(Work item) Every line holding the string "Choose" is to be copied from the entries below.

(Data for processing)

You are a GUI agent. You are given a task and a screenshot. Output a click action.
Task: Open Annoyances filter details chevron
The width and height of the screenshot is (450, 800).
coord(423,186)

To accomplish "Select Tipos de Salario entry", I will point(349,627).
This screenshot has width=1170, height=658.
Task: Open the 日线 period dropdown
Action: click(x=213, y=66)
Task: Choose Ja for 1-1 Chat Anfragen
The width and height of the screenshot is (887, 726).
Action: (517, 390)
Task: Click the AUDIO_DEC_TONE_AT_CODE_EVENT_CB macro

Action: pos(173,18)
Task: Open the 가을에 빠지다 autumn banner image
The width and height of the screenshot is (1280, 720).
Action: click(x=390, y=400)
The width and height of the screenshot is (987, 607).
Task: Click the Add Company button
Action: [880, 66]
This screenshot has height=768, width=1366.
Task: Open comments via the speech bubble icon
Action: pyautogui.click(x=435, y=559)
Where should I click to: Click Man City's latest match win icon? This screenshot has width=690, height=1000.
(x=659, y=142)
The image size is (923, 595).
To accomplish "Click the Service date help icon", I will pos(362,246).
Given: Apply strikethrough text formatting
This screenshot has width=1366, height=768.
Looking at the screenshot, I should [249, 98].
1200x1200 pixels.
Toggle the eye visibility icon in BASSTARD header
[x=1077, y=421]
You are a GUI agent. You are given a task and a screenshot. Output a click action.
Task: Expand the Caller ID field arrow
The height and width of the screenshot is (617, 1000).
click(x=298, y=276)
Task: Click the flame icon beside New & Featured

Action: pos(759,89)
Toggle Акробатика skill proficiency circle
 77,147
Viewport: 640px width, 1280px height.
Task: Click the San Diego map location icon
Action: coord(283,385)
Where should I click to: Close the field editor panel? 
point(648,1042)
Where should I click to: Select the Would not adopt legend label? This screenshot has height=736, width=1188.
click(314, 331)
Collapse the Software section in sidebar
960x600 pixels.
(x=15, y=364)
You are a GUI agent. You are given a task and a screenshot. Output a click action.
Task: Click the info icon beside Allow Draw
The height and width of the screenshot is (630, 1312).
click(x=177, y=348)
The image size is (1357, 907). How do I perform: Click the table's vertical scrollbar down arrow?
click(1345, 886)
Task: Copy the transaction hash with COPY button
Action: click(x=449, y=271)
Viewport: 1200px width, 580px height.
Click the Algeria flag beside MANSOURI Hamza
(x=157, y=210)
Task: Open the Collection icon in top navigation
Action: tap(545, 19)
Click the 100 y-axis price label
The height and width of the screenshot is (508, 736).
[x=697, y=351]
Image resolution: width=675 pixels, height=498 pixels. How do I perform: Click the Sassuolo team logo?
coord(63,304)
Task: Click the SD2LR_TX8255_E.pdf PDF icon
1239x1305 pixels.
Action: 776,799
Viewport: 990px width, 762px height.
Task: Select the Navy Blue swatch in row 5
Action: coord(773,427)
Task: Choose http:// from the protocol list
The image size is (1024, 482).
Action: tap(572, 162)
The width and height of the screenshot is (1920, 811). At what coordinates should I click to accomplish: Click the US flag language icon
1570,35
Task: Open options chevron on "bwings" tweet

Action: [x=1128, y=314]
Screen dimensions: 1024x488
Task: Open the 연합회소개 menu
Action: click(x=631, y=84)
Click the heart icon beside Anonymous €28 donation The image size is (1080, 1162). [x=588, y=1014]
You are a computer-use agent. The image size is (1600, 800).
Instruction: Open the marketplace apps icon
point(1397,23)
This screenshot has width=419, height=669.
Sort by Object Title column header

(Output of the exercise)
Task: Choose Ja for 1-1 Chat Anfragen
Task: Choose http:// from the protocol list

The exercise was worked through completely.